Memaw’s Maxims

Memaw's Maxims was a special project for me, something that I began putting together years ago. This book is a collection of sayings and expressions that my grandmother (a teacher) used during her life, to teach me and so many others. Some are serious, others are funny, a few are about her faith, but all of them are educational in some form or fashion. It's the sort of book that you want to give to your children, to impart the wisdom from a century ago, the common sense that's still relevant today. Being a special project, I brought on board a designer that could give this book the "feel" that it needed - something that would look nice enough to hand to someone as a gift, but still be affordable.

Beautiful at 18

My grandmother, Minnie Ada Holleman, was born in 1911 in rural Granville, Tennessee. She was part of a large family, and her oldest brother taught her to read before he joined the Marines during World War One. At some point in her young life she decided that she wanted to be a teacher, and she worked hard to accomplish that goal. She left home to attend school for a while, and earned her keep by making biscuits for the other students' breakfasts. In those days, in her part of the world, high school consisted of just two years, so she repeated it - thinking that she needed more education. That was just her style. (Even in her later years she took correspondence courses.)

Over the course of several decades she taught generations of children, in everything from one-room schoolhouses to her last job in a nice brick building with indoor plumbing and a kitchen. For most of her life the kids called her Mrs. Minnie Ada, and they called her that for their entire lives. I called her Memaw, a bit of Southern vernacular.

Memaw was a kind lady, dignified, mannered, and a Christian. She knew how to listen, and she knew when to talk. She was very good at choosing her words, and often sprinkled her conversations with little witticisms and phrases that she had grown up with, or maybe had invented years earlier. When she was a teacher, I had the pleasure of watching her guide us through our morning singing, lead the class in prayer, and have us all smiling, before we got down to the business of learning. Children being children, sometimes there were transgressions that had to be addressed, and those moments often meant that you were about to have a talk with Mrs. Minnie Ada. I recall more than one student coming from her office after a quiet conversation, where she had asked them questions like, "How would that make you feel, if they had done that to you?" More than anything, I remember Memaw making sure that we all learned about life and our roles as citizens and friends. She pictured her job as an educator to be one that went beyond "the three R's."

All my life I had written down little stories she told me, then one day she used one of her fun little phrasings, and I wrote it down. I looked at it later, and thought I would collect those, too.
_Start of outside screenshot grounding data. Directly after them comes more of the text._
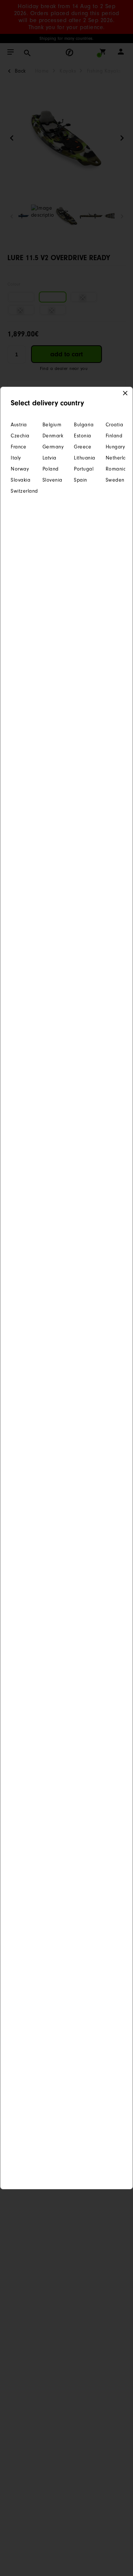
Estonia (82, 436)
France (18, 447)
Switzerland (19, 491)
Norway (19, 469)
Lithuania (82, 458)
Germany (50, 447)
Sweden (114, 480)
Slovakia (19, 480)
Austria (19, 425)
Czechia (19, 436)
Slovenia (50, 480)
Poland (50, 469)
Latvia (49, 458)
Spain (80, 480)
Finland (114, 436)
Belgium (50, 425)
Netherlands (114, 458)
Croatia (114, 425)
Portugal (82, 469)
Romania (114, 469)
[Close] (125, 393)
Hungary (114, 447)
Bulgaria (82, 425)
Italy (16, 458)
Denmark (50, 436)
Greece (82, 447)
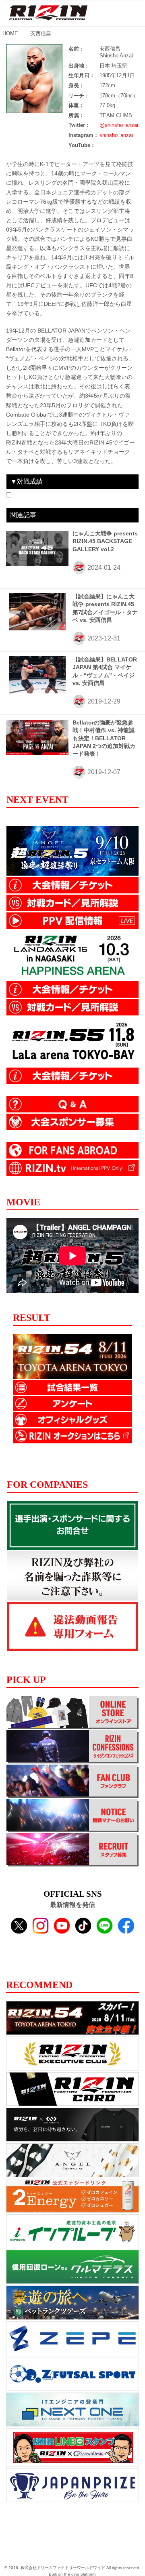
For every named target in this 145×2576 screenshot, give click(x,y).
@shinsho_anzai (118, 125)
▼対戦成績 (26, 481)
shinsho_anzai (116, 135)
I told her that I was doing it, and over the course of the next two or three years I assembled a good list. I read them back to her one day and told her that I thought I would make a book of them, and she told me that she didn't think any of those old sayings were original, that she probably just learned them from the "old folks." But that was fine with me, and I just knew it would make an interesting book, a reminder of the good old days of her youth. Then life happened and the years passed, and I tucked those stories away, practically forgotten.

Last year I rediscovered my list, in an old laptop bag, and decided that I would create that book. I chose the maxims that were my favorites, and added bits of commentary to most, to help establish the context in which she used them. My friend, Katie Shands, an incredible author, was kind enough to pen the foreword to the book. Kevin Rowlett joined me, again, as editor on this project, and helped me walk the fine line between proper grammar and dialect. A special thanks is owed to Rebecca Tischler, who designed both the interior and the original cover, and brought them into a beautiful combination of form and art. The biggest thanks, of course, is to Memaw, who carried forward with the traditions of her childhood, and imparted those lessons as best she could. Any failings in this book are my own, but I'm honored that I'm able to pass along a bit of the wisdom of those that came before us, and hope that someday I can accomplish the biggest lesson that Memaw tried to teach me.  As she said to me, "I believe that my life will have been a success if I'm able to make the world a little bit better of a place for others."